About to give up for the day, I found a collection of Thoreau’s essays girlfriend (now wife) sent to me (“I decided to send you a little prize. This book was my favorite book during my summer in Washington…” ) which includes the following:

“The sail – The play of its pulse so like our own lives. So thin and yet so full of life. So noiseless when it labors hardest, so noisy and impatient when least effective.”

So true. As when two parents discuss a problem in a child’s life there is pure effort. Nothing wasted. But flapping lips, pounding fists, slamming doors do not make for headway.

Sheet ‘em in.

Just DO

May 16, 2014

Sponge Bob

Ok, I resubscribed to the Harvard Business Review in hopes of finding something of value for my entrepreneur son.
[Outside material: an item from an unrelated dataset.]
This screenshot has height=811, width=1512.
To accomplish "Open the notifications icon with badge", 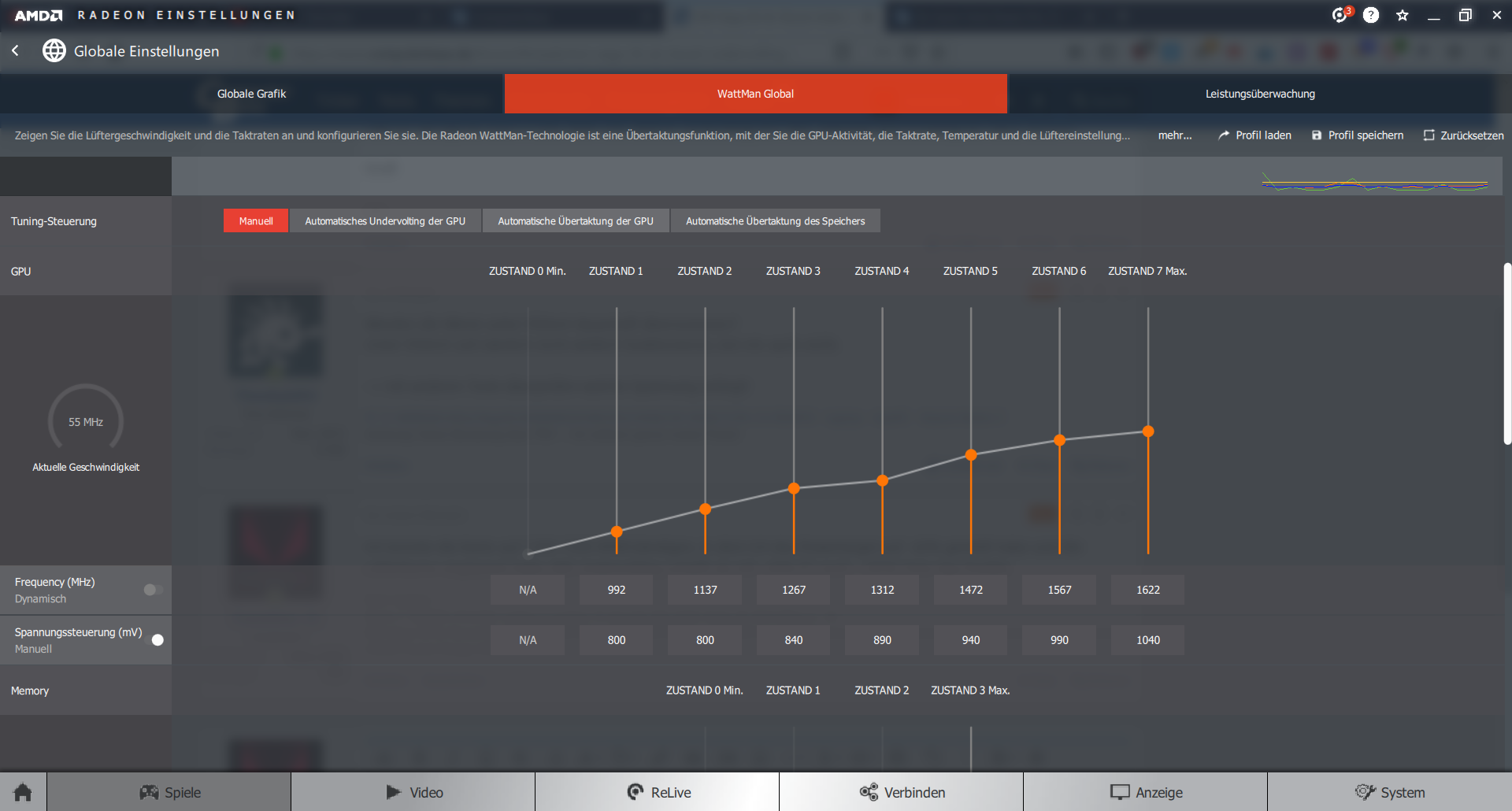I will coord(1340,14).
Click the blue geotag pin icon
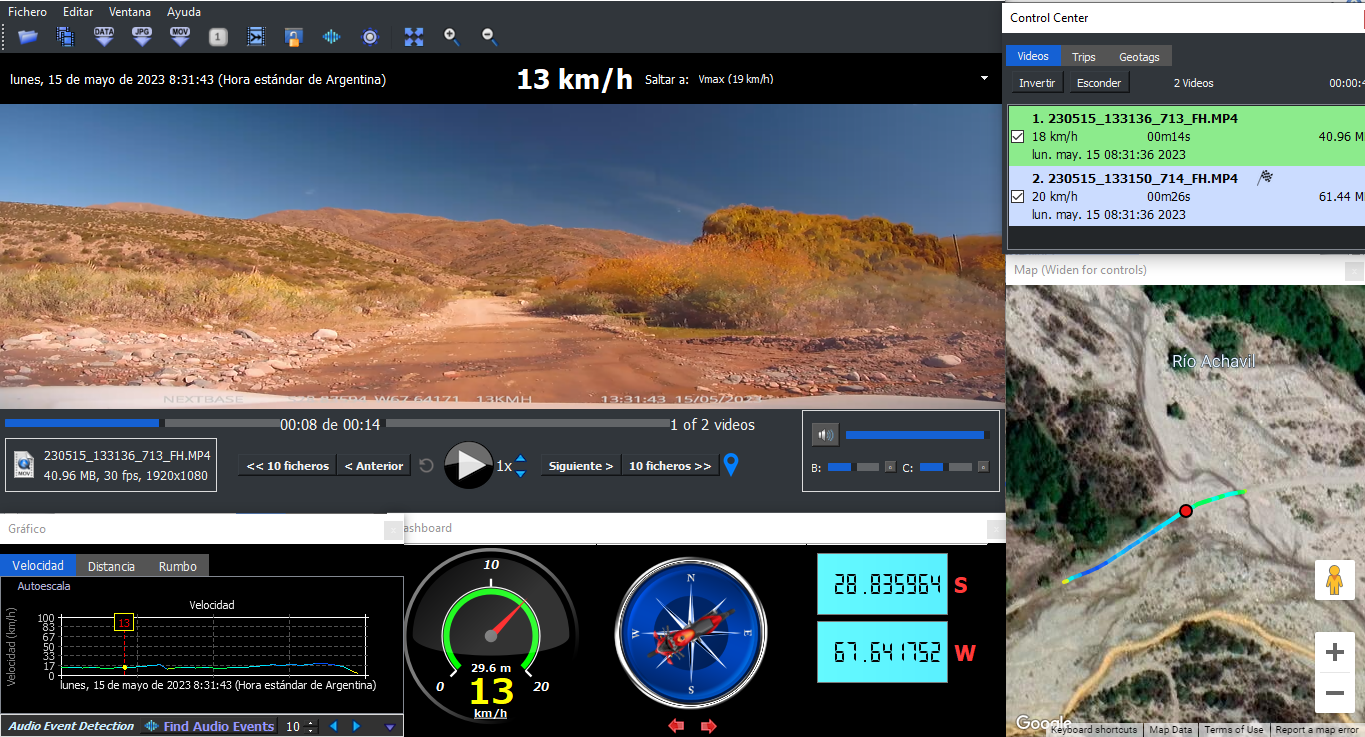 tap(731, 465)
First issue to arrive was April 2014* and a quick look at the table of contents led me to page 30 and the “Idea Watch – Defend Your Research” section with: “The Challenge – Does touching men’s underwear really make women more likely to indulge in risky, reward-seeking behavior?” The title of the article gave away the findings of this important research: “Women Too Respond to Sexual Cues by Taking More Risks”.

Hmm. Interesting. Oh ya, I remembered an MTV interview with candidate Bill Clinton during which he was asked “Boxers or Briefs?” by a cute young woman and we all know how that ended. Further recollection brought to mind the series of events that led (eventually) to the birth of all three of our children and indeed tactility and boxers had been involved! I’d long wondered what could induce a young woman in the throes of youthful exuberance to risk all for reward of unknowable dimension. It all suddenly seemed so obvious.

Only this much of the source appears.